I'm pretty new in ocl programming.
I have 2 million polygons (4 lines each - for this examples - but it is variant) that i need to find intersection with 1000 ellipses.
I need to know which if each ellipse intersected at least with one of the polygons.
For that i've created a poylgons buffer with all the points, and ellipses buffer.
My output buffer is a 1000 items int set to 0 in all items. and the kernel will set 1 (when he found intersection) in the right index according to the ellipse index.
I ran the kernel with a global - 2 dim, {2million, 1000}.
__kernel void polygonsIntersectsEllipses( __global const Point* pts,
__global const Ellipse* ellipses,
__global int* output)
{
int polygonIdx = get_global_id(0);
int ellipseIdx = get_global_id(1);
if (<<isIntersects>>) {
output[ellipseIdx] = 1;
}
}
The problem is that once one of the polygons intersects the ellipse i don't need to calculate the rest of the polygons.
I've tried to check output[ellipseIdx] != 0 before intersection test, but the performance didn't change so much.

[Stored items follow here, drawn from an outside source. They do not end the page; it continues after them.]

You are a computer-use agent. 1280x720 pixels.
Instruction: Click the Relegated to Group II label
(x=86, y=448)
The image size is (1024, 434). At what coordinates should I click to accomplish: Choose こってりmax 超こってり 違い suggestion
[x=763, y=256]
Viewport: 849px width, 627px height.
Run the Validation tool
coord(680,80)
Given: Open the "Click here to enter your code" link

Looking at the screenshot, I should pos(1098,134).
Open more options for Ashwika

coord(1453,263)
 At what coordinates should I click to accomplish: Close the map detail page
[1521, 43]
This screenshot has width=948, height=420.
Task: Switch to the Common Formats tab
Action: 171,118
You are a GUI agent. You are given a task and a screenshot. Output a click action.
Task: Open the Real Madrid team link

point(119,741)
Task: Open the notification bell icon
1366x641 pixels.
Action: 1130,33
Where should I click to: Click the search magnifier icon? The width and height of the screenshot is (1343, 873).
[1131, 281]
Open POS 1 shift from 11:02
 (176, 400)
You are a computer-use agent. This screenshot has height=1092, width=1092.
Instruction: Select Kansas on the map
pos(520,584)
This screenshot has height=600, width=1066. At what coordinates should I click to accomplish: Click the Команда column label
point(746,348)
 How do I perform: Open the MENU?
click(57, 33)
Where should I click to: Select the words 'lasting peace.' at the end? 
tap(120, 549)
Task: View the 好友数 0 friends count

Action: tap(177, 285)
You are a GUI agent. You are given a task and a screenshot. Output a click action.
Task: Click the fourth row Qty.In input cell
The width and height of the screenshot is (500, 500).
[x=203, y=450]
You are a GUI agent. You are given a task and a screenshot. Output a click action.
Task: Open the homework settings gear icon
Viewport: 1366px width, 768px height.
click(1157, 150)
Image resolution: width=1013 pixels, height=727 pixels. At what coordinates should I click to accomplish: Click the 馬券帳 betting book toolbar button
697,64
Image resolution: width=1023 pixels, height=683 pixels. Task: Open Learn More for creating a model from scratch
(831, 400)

I've tried to do single dim global - giving the 1000 (ellipses) and in the kernel run over the millions polygons and stop when i've found one, but still not so much change.
Am i doing something wrong ? can i speed this operation up ? any tips ?
EDIT
Using the tip from @Moises and doing allot of research I've change my code to run 2 million times, single dimension. using group work items. changed all my structs to native types, skipped modulus operation. And basically where i could copy data from the global to the private/local memory, i did it.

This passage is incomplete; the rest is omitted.